- _Short problem a_
Format the lines of the records from the one containing "Task: Focus the" through the one containing "Looking at the screenshot, I should [570, 427]." as a JSON list of strings, one string per line, skipping blank lines.

- _Excerpt provided_
RPN Calculator in Refal

Processing text and symbol structures is the kind of work Refal shows its best at. An implementation of the RPN calculator that is most likely to take advantage of that is one following the reduction approach, as formulated here. More precisely, the idea is to parse the input into a sequence of typed tokens – numbers and operators – and then reduce the sequence down to a single number by performing the operations ‘in-place’.

In principle, that should result in a very compact and clear program. However, as Refal only has integers, calculations on decimal fractions, along with input/ouput of such values, have to be modeled programmatically. In fact, it is more convenient to represent numbers as common fractions – actually, pairs of integers – and only have to deal with decimal representations in parsing the input and formatting the result for printing. It turns out that this ancillary work accounts for 5/7 of the size of the program below, in number of lines. The program (in the Refal-5 dialect) is still reasonably small, though.

The set of functions that make up the program is comprised of four groups, implementing the general working of the calculator, parsing and formatting of numbers, arithmetic operations on fractions, and numeric and other utilities of general use. Wherever repetition is needed, the corresponding functions are recursive, and almost everywhere it is a tail recursion, which the compiler recognizes and implements as iteration.

The function that runs the calculator is Rpn. Go is the name required for the program's main function, so is accordingly labeled as an ENTRY point. As the calculator has to function in a repetitive way, it must be implemented by a recursive function. Go, however, is not permitted to be recursive, so all it does is pass control to Rpn.

Rpn obtains a line of text from the standard input by calling the library function Card (whose name is a historical remnant of the times when the standard input was a deck of punched cards). Detab then changes possible tab characters in the text to spaces, and Wds splits up the string into ‘words’ containing no blanks. The result is matched against being empty or not. In the former case nothing is produced. If the outcome of Wds is anything else, which we specify by a most general pattern – an e-variable named e.2 – that value is passed to Tks for determining which of the ‘words’ are numbers and which are operations. A correspondingly transformed sequence is passed to Eval where the RPN expression is evaluated, and whatever is returned is printed out. Finally – both when Wds returned an empty or non-empty sequence – Rpn calls itself again for reading another input line. A return value 0 from Card signifies end of input, and by specifying no expression to compute in the respective clause Rpn ends, and so does the function Go and the program.

Note that Rpn is written so that it does not have an argument: its only pattern-matching clause has nothing to the left of the comma sign. In a way, Rpn replaces the missing argument by the result of calling Card, and proceeds by matching that result.

- _Given data_
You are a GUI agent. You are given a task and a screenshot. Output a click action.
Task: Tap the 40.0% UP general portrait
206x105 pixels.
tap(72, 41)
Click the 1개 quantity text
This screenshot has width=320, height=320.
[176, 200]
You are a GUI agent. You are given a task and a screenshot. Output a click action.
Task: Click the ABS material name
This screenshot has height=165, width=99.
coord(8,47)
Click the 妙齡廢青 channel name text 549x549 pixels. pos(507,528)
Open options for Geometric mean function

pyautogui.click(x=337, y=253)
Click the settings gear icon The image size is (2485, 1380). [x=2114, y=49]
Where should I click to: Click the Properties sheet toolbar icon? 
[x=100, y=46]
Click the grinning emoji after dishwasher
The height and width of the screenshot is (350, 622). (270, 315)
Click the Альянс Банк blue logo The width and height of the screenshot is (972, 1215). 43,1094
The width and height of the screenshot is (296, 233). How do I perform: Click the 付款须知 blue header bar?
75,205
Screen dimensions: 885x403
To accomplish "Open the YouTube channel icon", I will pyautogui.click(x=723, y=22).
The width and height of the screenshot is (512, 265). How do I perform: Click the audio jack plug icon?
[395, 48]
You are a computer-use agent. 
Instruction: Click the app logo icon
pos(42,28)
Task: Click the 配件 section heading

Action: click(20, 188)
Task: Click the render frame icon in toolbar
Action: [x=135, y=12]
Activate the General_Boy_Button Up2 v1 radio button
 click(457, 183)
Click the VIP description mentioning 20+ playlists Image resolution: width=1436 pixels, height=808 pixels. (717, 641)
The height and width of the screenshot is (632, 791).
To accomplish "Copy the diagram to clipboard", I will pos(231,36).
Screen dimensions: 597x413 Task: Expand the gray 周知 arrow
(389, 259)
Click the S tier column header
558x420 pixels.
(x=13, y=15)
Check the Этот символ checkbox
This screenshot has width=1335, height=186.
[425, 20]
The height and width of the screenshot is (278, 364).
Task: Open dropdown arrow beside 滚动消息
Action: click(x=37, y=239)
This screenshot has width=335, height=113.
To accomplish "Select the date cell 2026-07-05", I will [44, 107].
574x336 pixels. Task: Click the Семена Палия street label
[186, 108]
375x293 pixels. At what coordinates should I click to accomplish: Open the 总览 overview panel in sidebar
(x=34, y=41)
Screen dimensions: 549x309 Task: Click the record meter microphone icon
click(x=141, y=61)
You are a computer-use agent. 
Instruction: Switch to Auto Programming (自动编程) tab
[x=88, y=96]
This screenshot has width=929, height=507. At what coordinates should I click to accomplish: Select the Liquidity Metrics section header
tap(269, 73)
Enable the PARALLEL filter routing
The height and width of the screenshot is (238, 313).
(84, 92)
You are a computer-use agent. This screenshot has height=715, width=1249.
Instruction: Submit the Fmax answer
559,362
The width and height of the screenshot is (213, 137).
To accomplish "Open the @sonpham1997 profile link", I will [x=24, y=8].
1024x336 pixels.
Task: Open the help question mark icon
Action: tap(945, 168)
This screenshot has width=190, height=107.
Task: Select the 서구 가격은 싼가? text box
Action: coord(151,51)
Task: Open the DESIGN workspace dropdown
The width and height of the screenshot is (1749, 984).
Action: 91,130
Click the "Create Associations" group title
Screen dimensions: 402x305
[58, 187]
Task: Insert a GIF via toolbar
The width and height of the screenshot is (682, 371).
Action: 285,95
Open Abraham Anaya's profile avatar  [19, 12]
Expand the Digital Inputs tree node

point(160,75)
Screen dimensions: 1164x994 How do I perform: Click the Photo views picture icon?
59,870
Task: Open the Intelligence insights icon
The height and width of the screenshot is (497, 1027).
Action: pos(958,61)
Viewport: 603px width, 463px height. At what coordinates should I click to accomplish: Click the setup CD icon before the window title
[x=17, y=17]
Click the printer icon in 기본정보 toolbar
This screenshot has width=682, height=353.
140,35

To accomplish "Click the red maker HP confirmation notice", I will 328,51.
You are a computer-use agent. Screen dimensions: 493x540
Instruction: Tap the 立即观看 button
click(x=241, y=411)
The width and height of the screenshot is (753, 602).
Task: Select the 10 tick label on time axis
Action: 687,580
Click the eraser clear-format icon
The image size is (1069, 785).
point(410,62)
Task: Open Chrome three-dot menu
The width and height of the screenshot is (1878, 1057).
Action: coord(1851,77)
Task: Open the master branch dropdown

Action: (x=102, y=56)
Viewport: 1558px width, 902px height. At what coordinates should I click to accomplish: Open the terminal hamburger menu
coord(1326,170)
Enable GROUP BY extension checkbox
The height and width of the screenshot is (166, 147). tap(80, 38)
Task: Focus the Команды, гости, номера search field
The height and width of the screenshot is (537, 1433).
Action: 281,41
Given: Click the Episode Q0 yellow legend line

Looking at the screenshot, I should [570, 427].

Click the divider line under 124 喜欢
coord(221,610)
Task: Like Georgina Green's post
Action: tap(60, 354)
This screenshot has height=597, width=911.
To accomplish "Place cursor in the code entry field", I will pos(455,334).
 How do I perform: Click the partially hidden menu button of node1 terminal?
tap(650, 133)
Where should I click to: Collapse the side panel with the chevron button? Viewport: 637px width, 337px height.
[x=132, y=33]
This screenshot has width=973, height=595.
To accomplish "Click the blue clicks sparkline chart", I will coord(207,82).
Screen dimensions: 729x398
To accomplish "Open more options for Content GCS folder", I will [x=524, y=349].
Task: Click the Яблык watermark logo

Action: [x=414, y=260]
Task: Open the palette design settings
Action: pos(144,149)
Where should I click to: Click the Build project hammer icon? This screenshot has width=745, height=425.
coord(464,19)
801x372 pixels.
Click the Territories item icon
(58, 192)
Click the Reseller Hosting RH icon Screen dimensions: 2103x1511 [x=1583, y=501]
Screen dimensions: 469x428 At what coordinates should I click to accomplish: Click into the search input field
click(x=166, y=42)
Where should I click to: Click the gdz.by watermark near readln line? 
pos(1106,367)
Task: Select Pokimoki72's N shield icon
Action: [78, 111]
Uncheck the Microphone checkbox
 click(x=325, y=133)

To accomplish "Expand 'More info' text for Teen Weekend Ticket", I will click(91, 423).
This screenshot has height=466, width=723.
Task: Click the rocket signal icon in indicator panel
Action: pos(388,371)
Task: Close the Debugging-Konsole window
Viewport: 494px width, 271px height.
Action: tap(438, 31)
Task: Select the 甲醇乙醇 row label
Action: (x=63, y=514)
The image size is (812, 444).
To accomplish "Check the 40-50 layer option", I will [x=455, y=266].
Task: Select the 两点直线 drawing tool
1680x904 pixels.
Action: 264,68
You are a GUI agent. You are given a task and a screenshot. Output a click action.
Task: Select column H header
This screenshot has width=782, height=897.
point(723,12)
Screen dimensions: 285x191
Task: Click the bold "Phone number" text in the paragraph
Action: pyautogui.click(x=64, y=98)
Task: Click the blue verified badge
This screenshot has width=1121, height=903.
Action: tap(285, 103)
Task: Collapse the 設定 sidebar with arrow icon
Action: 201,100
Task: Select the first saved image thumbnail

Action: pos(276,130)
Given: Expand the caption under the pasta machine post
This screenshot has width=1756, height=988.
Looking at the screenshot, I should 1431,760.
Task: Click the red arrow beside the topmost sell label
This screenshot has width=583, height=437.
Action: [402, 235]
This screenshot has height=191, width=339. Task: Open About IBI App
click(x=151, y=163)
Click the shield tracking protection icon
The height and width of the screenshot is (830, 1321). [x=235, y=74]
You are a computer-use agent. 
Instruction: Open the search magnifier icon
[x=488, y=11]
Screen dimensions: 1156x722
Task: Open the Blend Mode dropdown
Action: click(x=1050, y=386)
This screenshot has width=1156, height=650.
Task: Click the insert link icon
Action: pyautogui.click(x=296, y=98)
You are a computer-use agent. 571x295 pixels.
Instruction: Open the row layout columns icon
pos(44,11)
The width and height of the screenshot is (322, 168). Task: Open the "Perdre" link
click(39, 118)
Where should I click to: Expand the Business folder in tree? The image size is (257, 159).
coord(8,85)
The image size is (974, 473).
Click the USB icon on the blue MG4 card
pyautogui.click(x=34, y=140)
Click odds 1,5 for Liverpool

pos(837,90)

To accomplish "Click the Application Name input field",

- _Short problem b_
From the text on the RPN calculator in Refal, quote the stretch from "RPN Calculator in" through "the operations ‘in-place’." word for word.

- _Written solution a_
[
  "Task: Focus the Команды, гости, номера search field",
  "The height and width of the screenshot is (537, 1433).",
  "Action: 281,41",
  "Given: Click the Episode Q0 yellow legend line",
  "Looking at the screenshot, I should [570, 427]."
]

- _Written solution b_
RPN Calculator in Refal

Processing text and symbol structures is the kind of work Refal shows its best at. An implementation of the RPN calculator that is most likely to take advantage of that is one following the reduction approach, as formulated here. More precisely, the idea is to parse the input into a sequence of typed tokens – numbers and operators – and then reduce the sequence down to a single number by performing the operations ‘in-place’.